Хтор не ответил. Посмотрел вверх, затем выглянул из-за бухты каната, бросил взгляд вдоль палубы.

– Пора уходить, – сказал он тоном, не терпящим возражения. – И мне, и тебе.

– Погоди! – потребовал я. – Что такое Великая Машина?

– Принеси мне завтра еще еды, хорошо? – попросил Хтор. – Если можешь, побольше.

Он встал на четвереньки и в следующий миг метнулся черным псом через палубу к вентиляционной трубе – только шарахнули когти по деревянному настилу.

Возле трубы выросли фигуры матросов: пожилого, чернявого и обожженного.

– Что за жижонка? – чернявый заглянул в вентиляцию.

Я ускорился, прошмыгнул за их спины и, перейдя в нормальное время, спросил голосом деревенского простака:

– Увидели че?

– Через плечо… – буркнул в ответ пожилой. – И мне тоже вроде показалось…

На палубу полился синеватый свет. Мы задрали головы: на небе рядом с желто-красным пятном Бриарея возникла бело-синяя полусфера.

Полусфера приближалась, распухая в обложенном хмарью зените. Я услышал рокот, похожий на гул мегаполиса. Незаметно он заглушил шум машин «Рассвета», скрип рангоута и плеск воды за бортом.

– Чтоб мне сдохнуть… – пробормотал пожилой.

– Облачник! – выкрикнули матросы в три глотки. Синие отсветы, лежащие на лицах, делали этих людей похожими на утопленников.

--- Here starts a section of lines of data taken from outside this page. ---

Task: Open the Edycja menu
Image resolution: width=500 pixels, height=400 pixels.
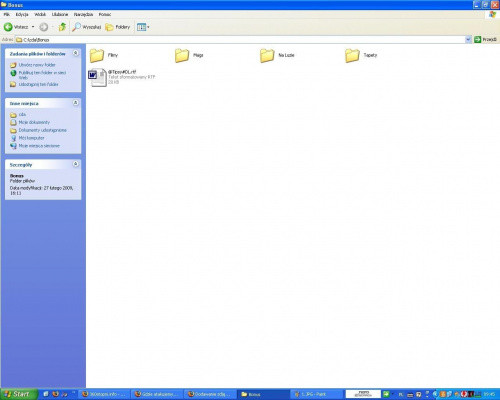Action: (22, 14)
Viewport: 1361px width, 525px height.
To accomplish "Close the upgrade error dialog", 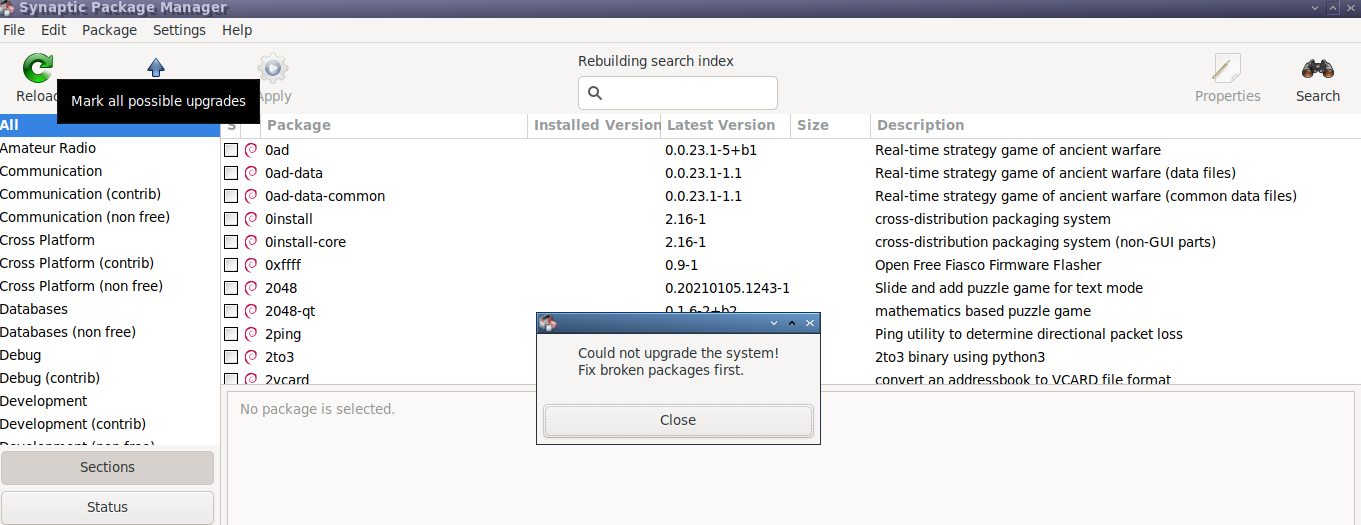I will pyautogui.click(x=678, y=421).
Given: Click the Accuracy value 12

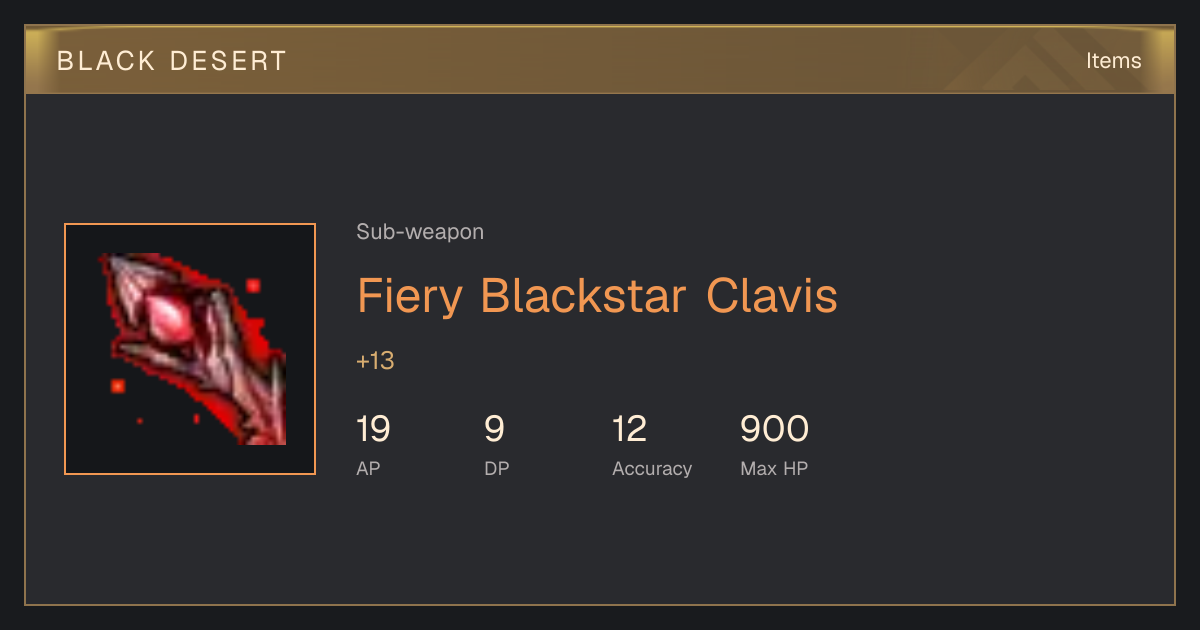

И тут же раздался трезвон корабельного колокола. Я увидел, как в темноте вентиляционной трубы сверкнули глаза Хтора; а ведь скилл почувствовал приближение облачника. Мог бы предупредить, выродок… Тут же на палубе стало не протолкнуться. Не только на палубе; на мостики, на трапы высыпали поднятые по тревоге матросы и офицеры. Загрохотали каблуки тяжелых сапог – это вывалила наружу сонная и злая охрана мэра: пятерка широкоплечих молодцов в серых френчах и черных галифе. Увидев облачника, они схватились за кобуры на поясах.

А потом грянул нечленораздельный вопль. Пожаловал наружу сам господин мэр: с испачканными соусом усами, в плаще, накинутом на одно плечо. За руку его держала, силясь остановить, злая, как тысяча бредунов, супруга. В свободной руке Двейн Карр сжимал помповое ружье.

Клубы тумана раздвинулись, и перед «Рассветом» возникла гигантская летающая медуза. Лучи прожекторов, расположенных на носовой надстройке, уперлись в исходящую холодным свечением плоть.

Глядя, как мэр пытается передернуть затвор, я понял, что он скорее убьет кого-нибудь из своих, чем попадет в облачника.

Машины «Рассвета» остановились, рулевой взял левее. Один из охранников – наверное, самый нервный – спустил курок. Тут же началась пальба: речники стреляли из винтовок, охранники – из револьверов, и, заглушая всех, громыхало ружье мэра.

Походило на то, что пули не причиняли облачнику вреда. Его мантия чуть заметно колыхалась, органы, защищенные толстой студенистой прослойкой, трепетали.

Мою руку повыше локтя обхватили чьи-то пальцы.

– Чего без толку ошиваешься? – гаркнул старший механик. – Или хватай ствол, или ступай в кубрик! Твоя вахта – через час! Живо убрался вниз!

Понукаемый недовольным бурчанием Свена Маллера, я сбежал по трапу. Над головой трещали выстрелы, и моя натура рвалась наверх, туда, где команда сражалась с огромной летающей медузой. Но лесной человек, принятый с большой неохотой в кочегары, должен был беспрекословно выполнять приказы начальства…

Позднее, когда я уже стоял у печи с лопатой, молва донесла, что облачник слизнул с палубы двух речников. Подхватил щупальцами – и был таков в тумане. Матросы уверяли, что мы еще легко отделались.

Дух Дождя забрал причитающуюся ему дань.